Businesses use various techniques to prioritize sources and types of data. But there are some trophies that are common to almost every organization. Perhaps the most important is data considered private by major stakeholders.
Such data can include personal information about your customers and employees, as well as financial information about your business partners.
Other core assets include financial information and other back-office data, such as human resources and payroll data.
Now let’s take a look at specific trophies in select industries.
In this industry, assets that set your company apart and make you a leader in certain markets should be closely guarded. These can include formulas, patents and specialized manufacturing techniques.
To protect these, CFOs should make certain that they gain the attention of the rest of the senior leadership team and key business stakeholders.
Industries are not always cyber-attacked equally. Those with financial assets (banks) or critical infrastructure (telcos) experience more than their fair share of incidents. This makes it important for CFOs in consumer products, which may be less of a target than, banks or telcos, to make sure their companies do not become complacent.
The CFO must stress the importance of an overall incident management framework that guards against hesitation and inaction in the event of a serious event. Without a clear plan, a poor response (or lack of a response) may cause long-lasting damage to a company’s brand and relations with consumers.
Oil and Gas
Compared to an industry like consumer products, oil and gas assets can become much more complex to protect. Those assets can be widely distributed around the globe, making them challenging to safeguard.
Among the trophies in this industry are information about exploration, and industrial control systems in general. An oil and gas company’s hard assets – what is called operational technology – can be especially vulnerable to cyber-criminals and hackers. These can include pipelines, ships and even individual gas stations.
To protect these, CFOs should be sure that they spend correctly. Everyone wants to increase operational flexibility and address the “real” cyber threats. But an old truth related to automation also applies to cybersecurity: the cost to eliminate the first 80 percent of process threats is the same cost as to eliminate the remaining 20 percent.
CFOs should focus on the security processes and technology that achieve 80 percent of their companies’ desired states. Focus on identifying and protecting critical assets, both digital and physical. Establish continual data monitoring and explore alternatives to disruptive technology, including mobile and cloud, where incidents are likely to occur next.
While higher education may seem less attractive to cybercriminals, colleges and universities are actually among the top targets of cybercrime, which originates from both inside and outside an institution.
Trophies in these institutions often include research data and medical and patient information at hospitals connected to universities.
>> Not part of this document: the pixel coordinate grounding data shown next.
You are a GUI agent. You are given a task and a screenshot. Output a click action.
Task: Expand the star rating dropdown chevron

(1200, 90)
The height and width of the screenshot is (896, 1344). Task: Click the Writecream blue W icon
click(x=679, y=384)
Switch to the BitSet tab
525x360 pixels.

Information technology is also vital to protect the personal data of all constituents, e.g., students, faculty, staff and even alumni information, in fundraising databases. Operational technology includes campus buildings, notably residence halls and libraries. CFOs must ensure that access controls are robust.
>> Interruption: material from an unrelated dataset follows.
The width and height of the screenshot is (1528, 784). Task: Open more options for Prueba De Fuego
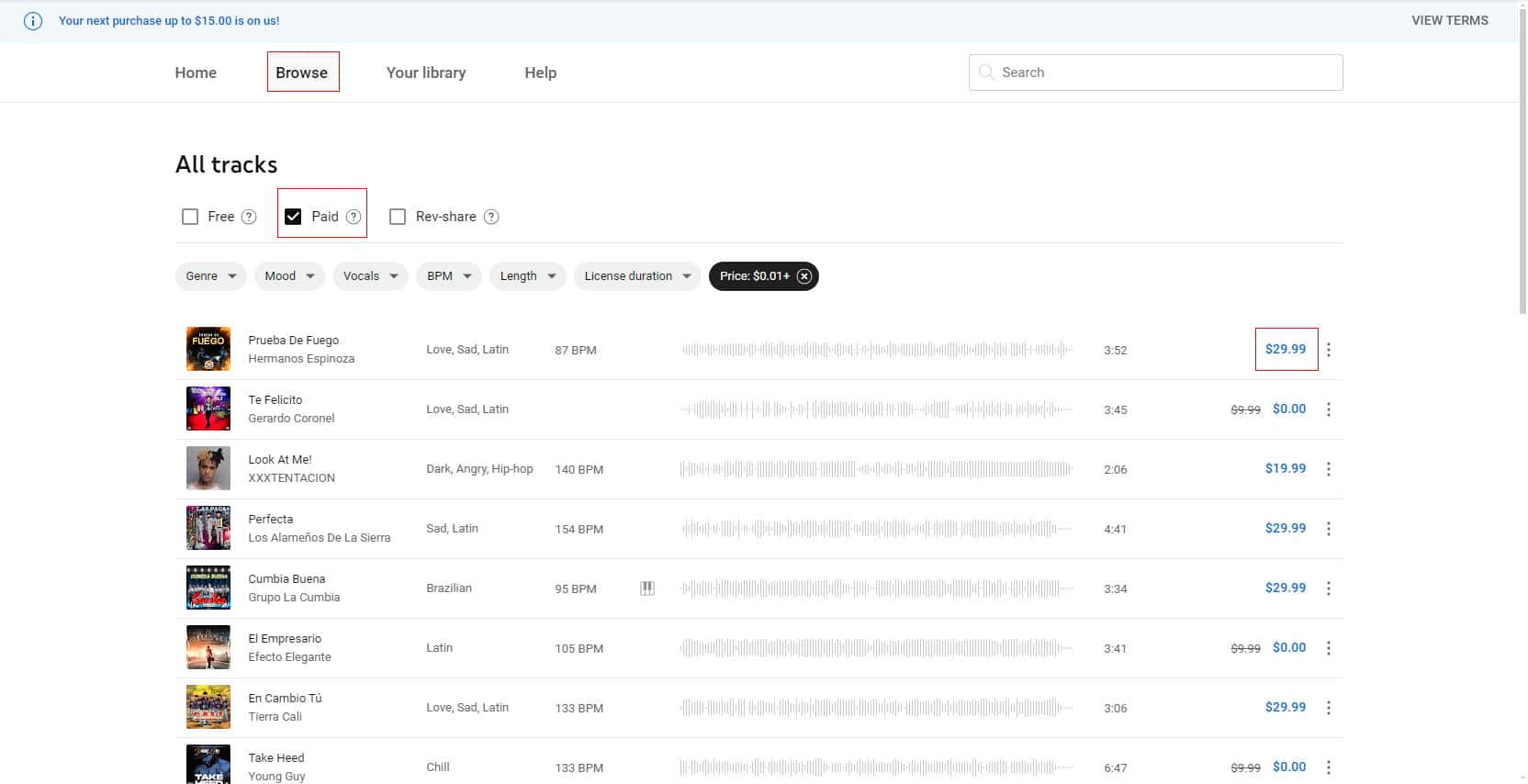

To protect these assets, CFOs should create a vision for both preventing from and responding to incidents. Implementing programs proactively will ensure that you stay ahead of the curve.
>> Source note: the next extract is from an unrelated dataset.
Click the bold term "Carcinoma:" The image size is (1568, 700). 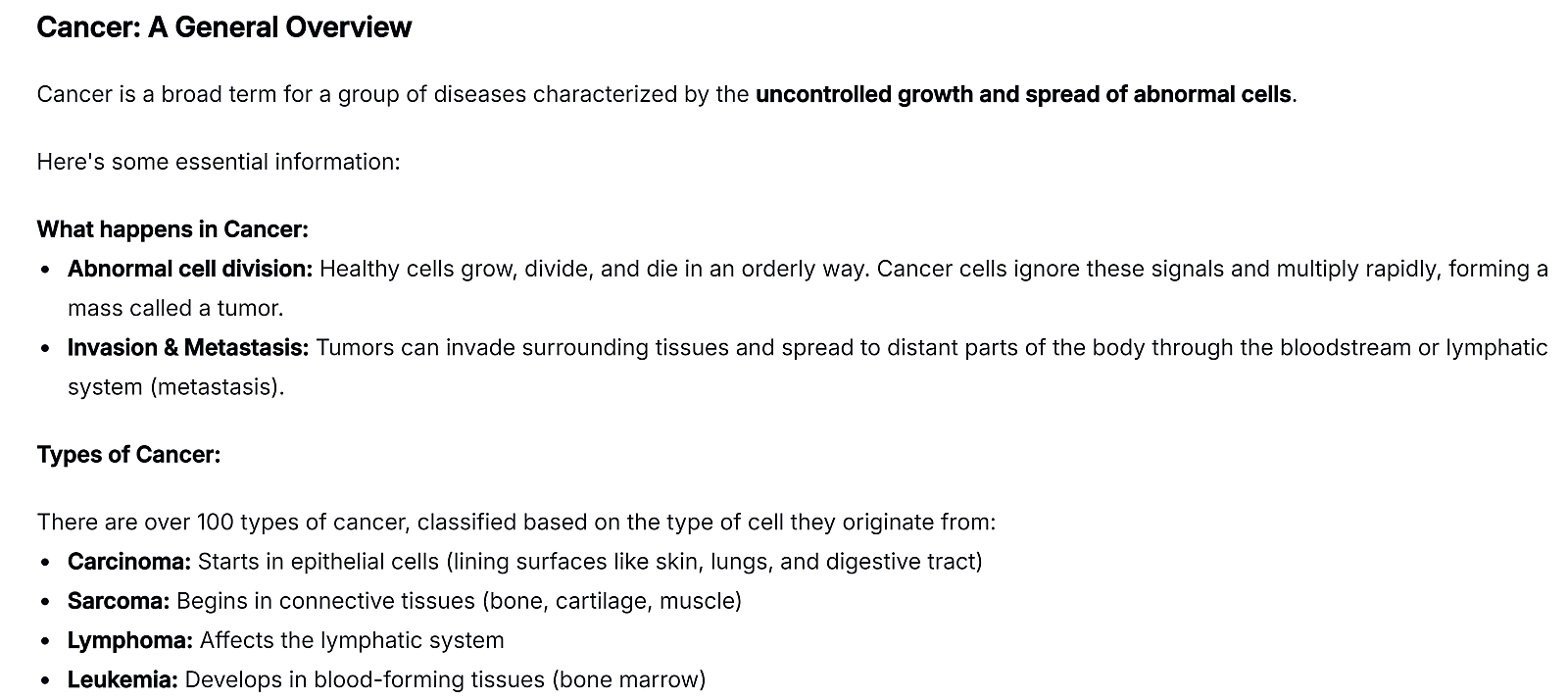pyautogui.click(x=129, y=562)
Because higher education uniquely experiences great numbers of joiners and leavers (e.g., those who enroll in a class for two semesters and then drop out), this by definition creates the potential for cybertheft originating from inside the institution.
CFOs should focus hard on the protection mechanisms for their data. To protect their assets, they should invest in solutions to guard against unauthorized and inappropriate access to applications and information.
Tom McGrath is Americas senior vice chair of accounts and Terry Jost is a principal at Ernst & Young LLP.